Post image for Opera Review: LA GAZETTA (Pacific Opera Project)

by Tony Frankel on July 7, 2018

in Music,Theater-Los Angeles

Extra! Extra! Read all about it! — Unearthed Rossini opera about newspaper ad hits L.A. after sitting around doing practically nothing for 200 years.

Los Angeles — Detectives are trying to determine why one of the greatest opera composers of all time seemingly tossed his delightful but very very silly work La Gazzetta to the back pile shortly after it opened. Archaeologists know that the show — filled with Rossini’s patented patter and consummate coloratura — opened in Naples in 1816, not to be revived until 1828, after which it was promptly forgotten until this century when England’s Garsington Opera staged it in 2001, followed by a smattering of European productions.

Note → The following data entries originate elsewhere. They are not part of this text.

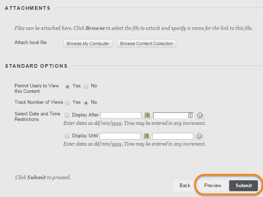Select Yes for Permit Users to View
Screen dimensions: 263x197
[x=67, y=87]

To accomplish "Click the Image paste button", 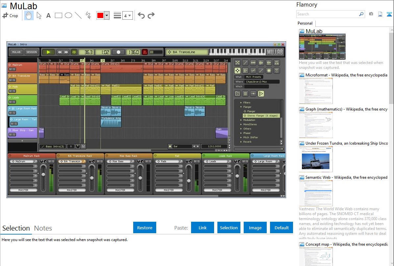I will coord(255,228).
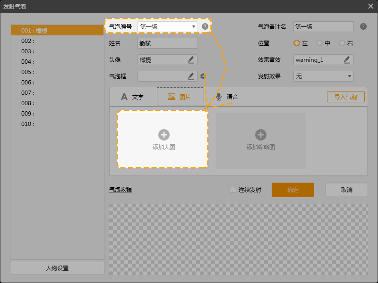Enable the 连续发射 checkbox
This screenshot has height=283, width=378.
232,190
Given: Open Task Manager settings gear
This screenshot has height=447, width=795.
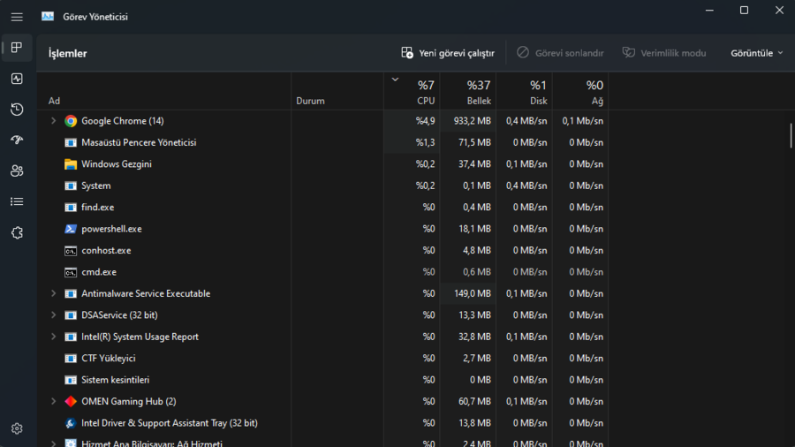Looking at the screenshot, I should pyautogui.click(x=17, y=428).
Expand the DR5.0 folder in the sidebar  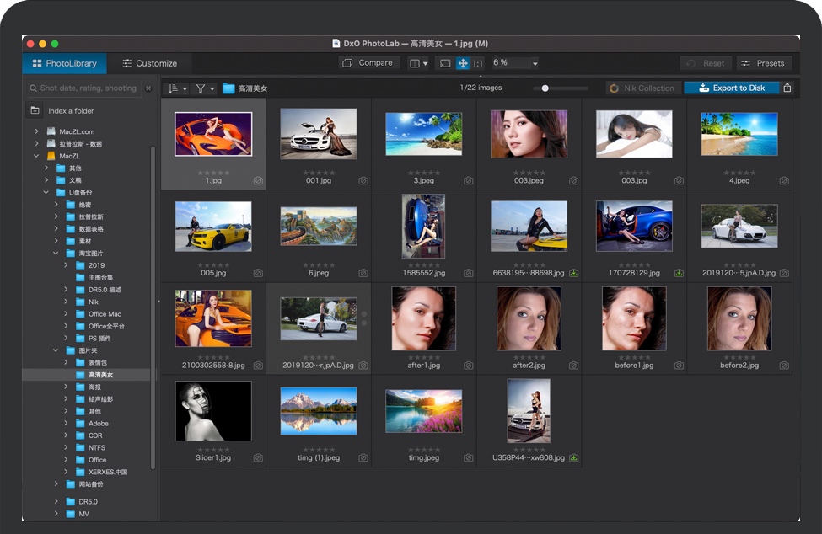(x=55, y=501)
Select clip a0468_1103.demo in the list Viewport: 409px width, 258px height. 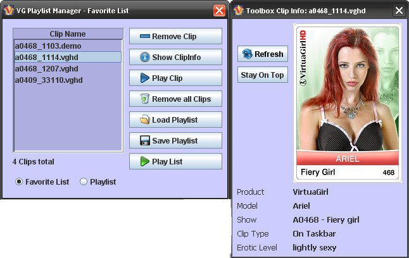click(x=48, y=46)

Sources close to Signor Rossini told Stage and Cinema that it may have been a case of bad timing. La Gazzetta — which may have been meant for a Naples audiences only (the lead character sings in a Neapolitan dialect) — premiered between the extraordinarily popular Il barbiere di Siviglia and Otello and La Cenerentola (our foreign correspondents tell us that means Barber of SevilleOthello and Cinderella). Sure, Giuseppe Palomba’s libretto (based on Carlo Goldoni’s 1763 play, Il matrimonio per concorso) is a bit convoluted, but the prolific penner Rossini was so busy that he snatched some segments from other operas and inserted them into Gazzetta (it’s no secret that he borrowed from himself anyway).

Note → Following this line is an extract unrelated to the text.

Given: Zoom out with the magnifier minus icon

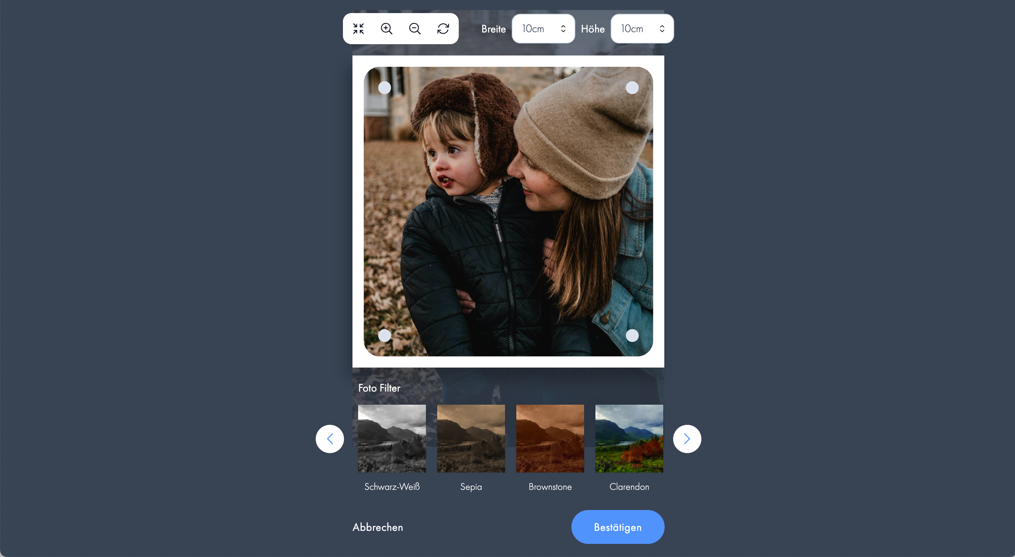Looking at the screenshot, I should (x=415, y=29).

It wasn’t until 2001 that a new critical edition by Philip Gossett and Fabrizio Scipioni was staged by England’s Garsington Opera. Then, a sprinkle of productions led to its 2013 U.S. premiere in Boston — adding a rediscovered Act I quintet to the rediscovered opera — and, now, the west coast premiere has been presented by Pacific Opera Project (POP). Let scholars duke it out as to whether or not it was a hit when first seen in 1816, it’s a hit now — thanks to director Josh Shaw’s hyper-imaginative campy updating to 1963 — and should be entering the repertoire of large opera companies soon.

Meet affected Neapolitan Don Pomponio (baritone and vaudevillian par excellence E. Scott Levin), who — while staying at the Aquino Hotel — is looking to find a husband for his daughter Lisetta (super-sweet soprano Rachel Policar). But the spoiled and obstinate Lisetta has her heart set on hotel owner Fillipo (boffo baritone Armando Contreras). It may seem antiquated now, but there was a time a few years ago that people put want-ads on wafer-thin cardboard printed with current events (a.k.a. a “newspaper”), so the stuck-up Storione takes out an announcement describing Lisetta’s attractions in the local rag, which rightfully upsets her.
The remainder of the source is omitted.